Mountainbikes en in het bijzonder volgeveerde modellen hebben de afgelopen jaren een flinke ontwikkeling doorgemaakt. XC-fietsen met 100 millimeter veerweg hebben inmiddels stuk voor stuk een degelijk veersysteem waarbij het energieverlies in de vering – mits goed afgesteld – nihil is. Hierdoor is er eigenlijk geen enkele reden meer om niet voor een fully te kiezen. De Epic is snel, wendbaar en biedt de mogelijkheid je grenzen te verleggen. De vering geeft je misschien niet het snelle gevoel van een crosser, maar maakt je fietsritten wel een heel stuk comfortabeler. Vooral tijdens langere ritten zal je merken dat je minder snel moe wordt. De nieuwe SRAM GX Eagle-schakelgroep is in Nederland niet per se nodig, maar het geeft je wel de mogelijkheid om zonder van tandwielen te wisselen in het buitenland bergop te rijden.

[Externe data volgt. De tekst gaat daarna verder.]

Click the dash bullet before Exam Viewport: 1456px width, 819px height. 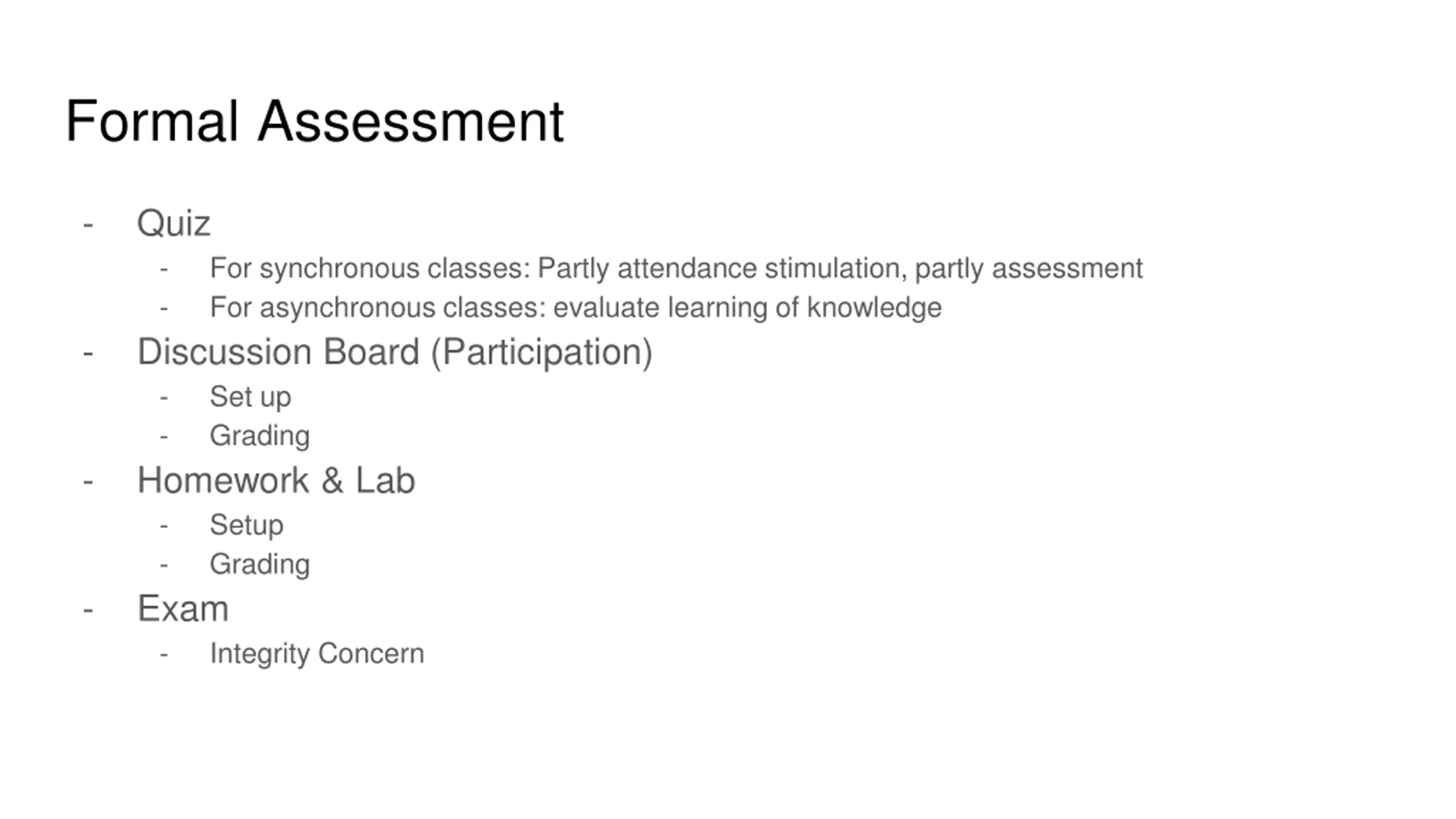point(88,610)
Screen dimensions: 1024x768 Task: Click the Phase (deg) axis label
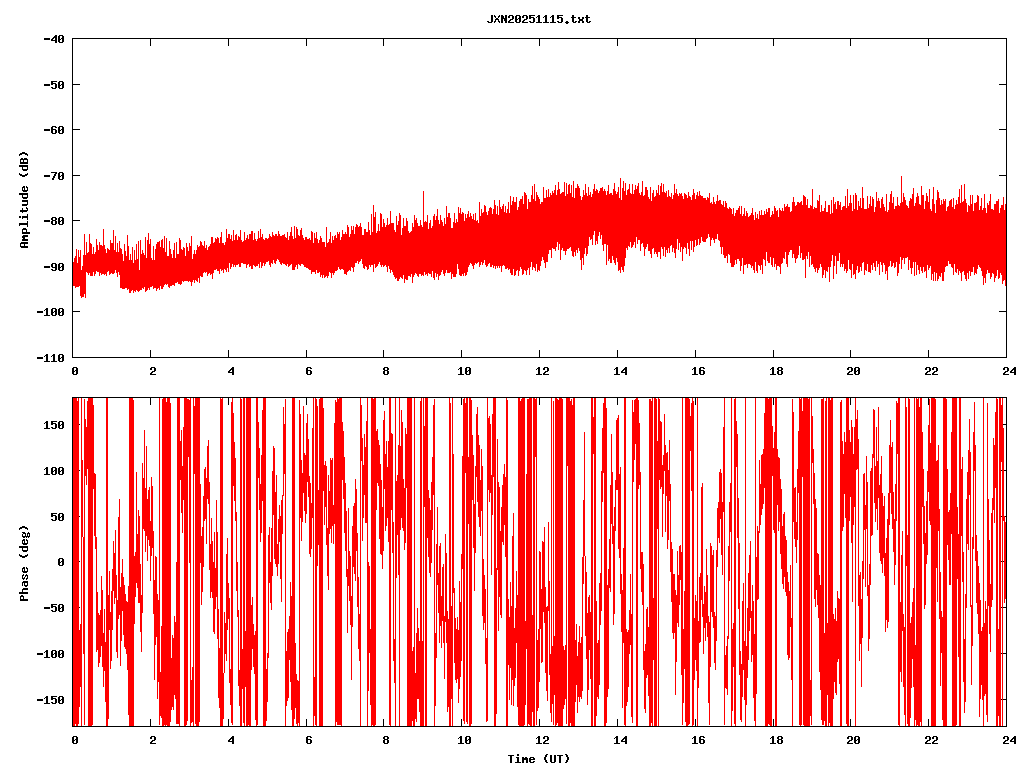coord(24,562)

Eigenlijk kleeft er maar één nadeel aan het kiezen voor een fully: de prijs. Wil je een niet al te zware, volgeveerde fiets, dan betaal je algauw 1000 tot 1500 euro meer dan voor dezelfde fiets zonder achtervering. De ontwikkeling, het extra materiaal en het veerelement maken de fiets een stuk kostbaarder. Niet alleen in aanschaf ook in onderhoud is de volgeveerde fiets het duurst. Dempers hebben onderhoud nodig en scharnierpunten moeten bij intensief gebruik gemiddeld eens per jaar worden vervangen.

Vind je de meerprijs van een fully te gortig of fiets je alleen maar over terreinen als biljart-lakens, ga dan voor de speelse 29-er hardtail. Met deze fiets kun je inmiddels bijna geen miskoop meer doen.

Houd je van het spartaanse gevoel van ongeveerd rijden en vind je het niet erg dat je links en rechts voorbij wordt gereden door mountainbikers, kies dan voor de crossfiets. Wij raden een crossfiets vooral aan wanneer je toertochten wilt afwisselen met veldrit-wedstrijden van de regionale of landelijke competitie.